(Instructions for the task) Should an entry contain an image, omit it and repeat the rest exactly.

(Data)

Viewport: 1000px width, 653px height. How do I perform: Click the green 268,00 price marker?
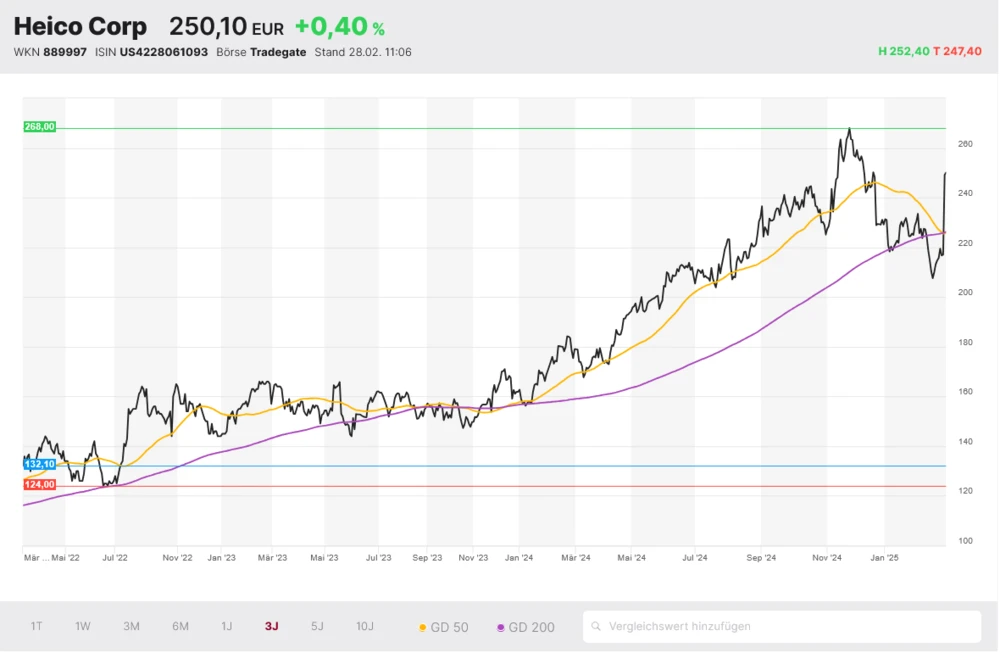(40, 127)
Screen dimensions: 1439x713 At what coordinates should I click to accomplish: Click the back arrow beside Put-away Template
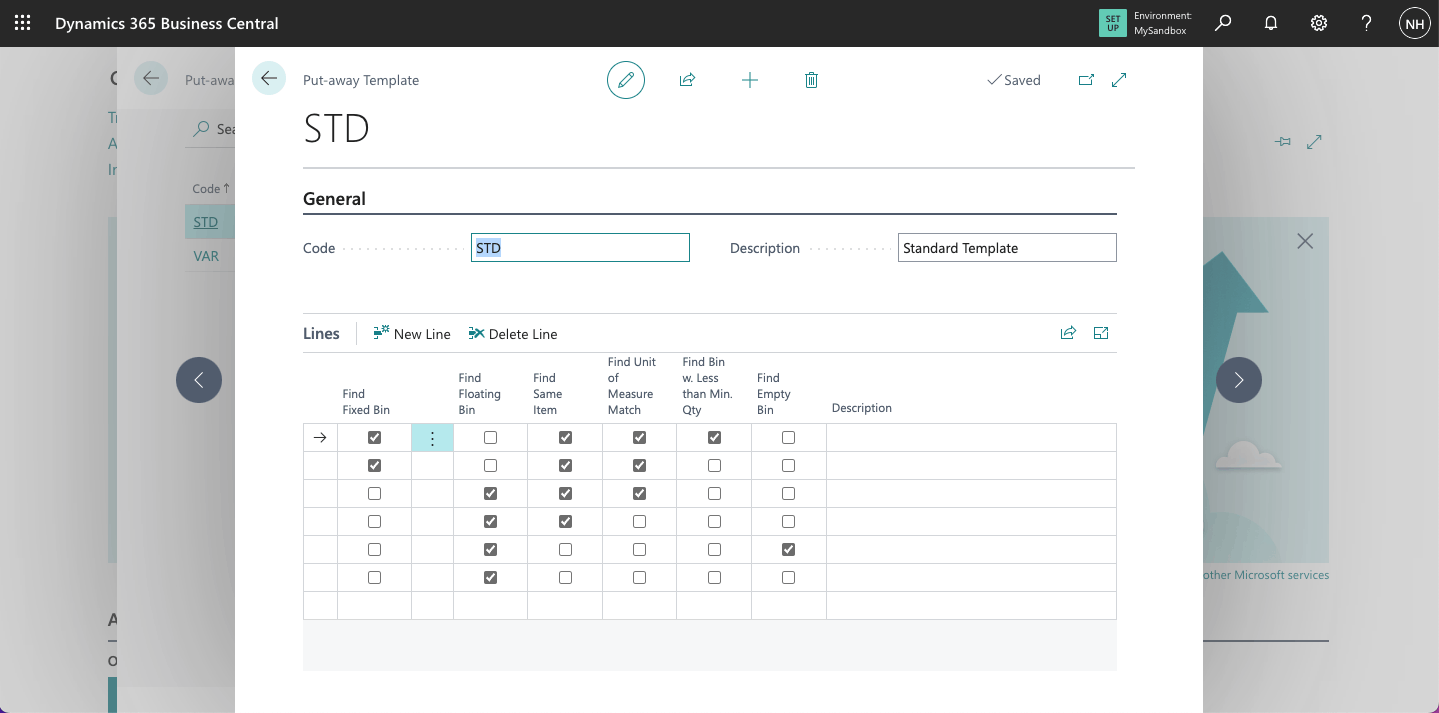coord(268,78)
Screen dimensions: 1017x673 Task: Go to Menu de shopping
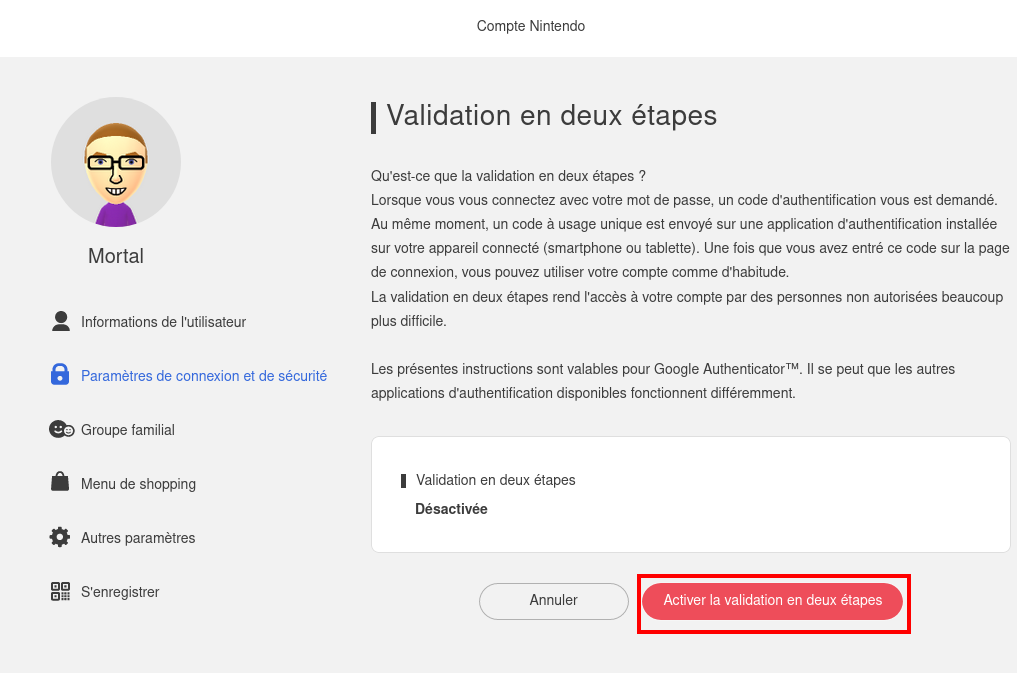[x=138, y=484]
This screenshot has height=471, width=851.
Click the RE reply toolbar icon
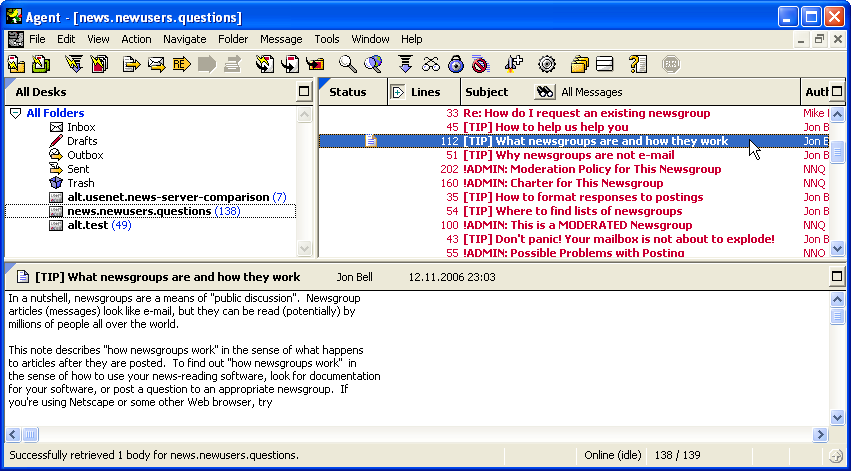point(182,65)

(Completed task)
Viewport: 1000px width, 653px height. How do I perform: Click the green 268,00 price marker?
(40, 127)
Screen dimensions: 1439x713 At what coordinates should I click to accomplish: Click the back arrow beside Put-away Template
coord(268,78)
Screen dimensions: 1017x673 Task: Go to Menu de shopping
[x=138, y=484]
This screenshot has height=471, width=851.
Click the RE reply toolbar icon
point(182,65)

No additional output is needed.